▶ [TASK DESCRIPTION] Copy exactly the stretch of data below from the line with "The width and height of the screenshot is (1398, 767)." through the line with "Click unavailable seat", including both of those lines.

********************

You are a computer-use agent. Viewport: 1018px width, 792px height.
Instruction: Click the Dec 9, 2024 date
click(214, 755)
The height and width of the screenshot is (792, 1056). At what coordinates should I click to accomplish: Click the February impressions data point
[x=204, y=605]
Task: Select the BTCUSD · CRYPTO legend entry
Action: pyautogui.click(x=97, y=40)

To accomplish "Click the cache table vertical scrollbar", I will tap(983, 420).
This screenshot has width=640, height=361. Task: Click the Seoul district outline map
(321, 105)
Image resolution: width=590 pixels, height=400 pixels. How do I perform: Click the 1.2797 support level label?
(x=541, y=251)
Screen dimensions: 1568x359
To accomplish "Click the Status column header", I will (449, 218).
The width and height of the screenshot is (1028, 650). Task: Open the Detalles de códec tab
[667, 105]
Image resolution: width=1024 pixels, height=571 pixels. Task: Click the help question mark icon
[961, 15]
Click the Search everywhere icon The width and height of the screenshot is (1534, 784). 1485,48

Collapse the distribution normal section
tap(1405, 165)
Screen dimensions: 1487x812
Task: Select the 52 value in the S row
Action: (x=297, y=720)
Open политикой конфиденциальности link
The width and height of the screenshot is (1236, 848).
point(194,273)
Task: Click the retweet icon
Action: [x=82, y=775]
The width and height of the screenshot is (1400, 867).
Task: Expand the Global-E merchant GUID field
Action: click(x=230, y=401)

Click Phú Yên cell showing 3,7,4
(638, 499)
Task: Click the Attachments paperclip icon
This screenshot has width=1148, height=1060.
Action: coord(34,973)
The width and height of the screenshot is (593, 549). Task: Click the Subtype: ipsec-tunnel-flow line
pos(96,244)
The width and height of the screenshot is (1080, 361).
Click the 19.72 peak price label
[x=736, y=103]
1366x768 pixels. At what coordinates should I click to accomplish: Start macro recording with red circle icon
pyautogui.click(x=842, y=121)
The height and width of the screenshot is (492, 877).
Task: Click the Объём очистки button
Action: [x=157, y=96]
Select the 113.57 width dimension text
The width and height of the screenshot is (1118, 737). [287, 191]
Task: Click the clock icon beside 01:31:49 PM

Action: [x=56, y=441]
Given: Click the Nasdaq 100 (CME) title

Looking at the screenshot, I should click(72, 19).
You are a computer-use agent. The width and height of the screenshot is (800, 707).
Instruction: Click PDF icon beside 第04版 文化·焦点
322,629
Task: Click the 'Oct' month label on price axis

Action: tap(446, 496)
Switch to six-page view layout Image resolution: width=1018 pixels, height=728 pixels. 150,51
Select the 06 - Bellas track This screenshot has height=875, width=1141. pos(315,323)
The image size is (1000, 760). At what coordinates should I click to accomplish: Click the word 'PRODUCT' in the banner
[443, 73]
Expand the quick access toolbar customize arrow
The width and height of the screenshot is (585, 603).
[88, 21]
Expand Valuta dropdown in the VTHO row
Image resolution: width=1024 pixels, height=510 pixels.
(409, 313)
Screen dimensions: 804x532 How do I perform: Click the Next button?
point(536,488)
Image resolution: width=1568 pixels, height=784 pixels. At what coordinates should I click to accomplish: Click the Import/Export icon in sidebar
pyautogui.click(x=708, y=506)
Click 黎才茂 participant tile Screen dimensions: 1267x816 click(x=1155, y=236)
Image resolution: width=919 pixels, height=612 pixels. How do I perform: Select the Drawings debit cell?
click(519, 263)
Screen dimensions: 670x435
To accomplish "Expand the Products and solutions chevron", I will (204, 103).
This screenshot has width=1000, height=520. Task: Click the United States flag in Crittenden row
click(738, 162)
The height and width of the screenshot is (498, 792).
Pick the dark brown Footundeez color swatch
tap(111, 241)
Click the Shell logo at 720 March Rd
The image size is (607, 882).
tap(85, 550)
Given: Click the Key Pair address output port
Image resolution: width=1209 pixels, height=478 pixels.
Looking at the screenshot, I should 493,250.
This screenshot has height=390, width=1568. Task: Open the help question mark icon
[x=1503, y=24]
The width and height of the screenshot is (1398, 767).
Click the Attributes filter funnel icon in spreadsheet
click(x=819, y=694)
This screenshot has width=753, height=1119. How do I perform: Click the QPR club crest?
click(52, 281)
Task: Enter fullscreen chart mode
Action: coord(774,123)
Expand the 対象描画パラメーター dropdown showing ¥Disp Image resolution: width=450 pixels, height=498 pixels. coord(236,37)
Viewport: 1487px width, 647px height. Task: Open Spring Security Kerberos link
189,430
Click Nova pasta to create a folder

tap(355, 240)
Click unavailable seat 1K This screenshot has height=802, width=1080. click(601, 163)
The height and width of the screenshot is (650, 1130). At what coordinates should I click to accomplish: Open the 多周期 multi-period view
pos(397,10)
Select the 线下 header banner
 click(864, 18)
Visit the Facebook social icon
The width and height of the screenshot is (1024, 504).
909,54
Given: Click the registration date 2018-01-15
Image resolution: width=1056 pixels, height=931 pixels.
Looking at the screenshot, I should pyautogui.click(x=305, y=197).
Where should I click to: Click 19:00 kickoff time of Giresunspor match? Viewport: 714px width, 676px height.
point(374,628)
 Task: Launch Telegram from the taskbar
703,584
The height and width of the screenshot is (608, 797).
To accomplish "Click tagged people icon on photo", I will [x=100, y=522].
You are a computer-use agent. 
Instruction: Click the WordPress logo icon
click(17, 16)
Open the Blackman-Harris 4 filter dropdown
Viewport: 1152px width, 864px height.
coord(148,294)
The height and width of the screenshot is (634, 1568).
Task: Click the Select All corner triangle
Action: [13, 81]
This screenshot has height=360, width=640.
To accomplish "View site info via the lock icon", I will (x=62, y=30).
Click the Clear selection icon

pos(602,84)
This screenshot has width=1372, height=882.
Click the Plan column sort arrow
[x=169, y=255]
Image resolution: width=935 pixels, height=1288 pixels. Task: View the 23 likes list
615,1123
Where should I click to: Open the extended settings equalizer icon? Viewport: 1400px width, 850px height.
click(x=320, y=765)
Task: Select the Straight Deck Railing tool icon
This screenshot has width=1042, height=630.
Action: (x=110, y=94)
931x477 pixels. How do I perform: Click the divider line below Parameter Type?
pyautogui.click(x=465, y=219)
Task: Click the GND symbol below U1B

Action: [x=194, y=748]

********************

▶ [RESPONSE BELOW]
The width and height of the screenshot is (1398, 767).
Click the Attributes filter funnel icon in spreadsheet
click(x=819, y=694)
This screenshot has width=753, height=1119. How do I perform: Click the QPR club crest?
click(52, 281)
Task: Enter fullscreen chart mode
Action: coord(774,123)
Expand the 対象描画パラメーター dropdown showing ¥Disp Image resolution: width=450 pixels, height=498 pixels. coord(236,37)
Viewport: 1487px width, 647px height. Task: Open Spring Security Kerberos link
189,430
Click Nova pasta to create a folder

tap(355, 240)
Click unavailable seat 1K This screenshot has height=802, width=1080. click(601, 163)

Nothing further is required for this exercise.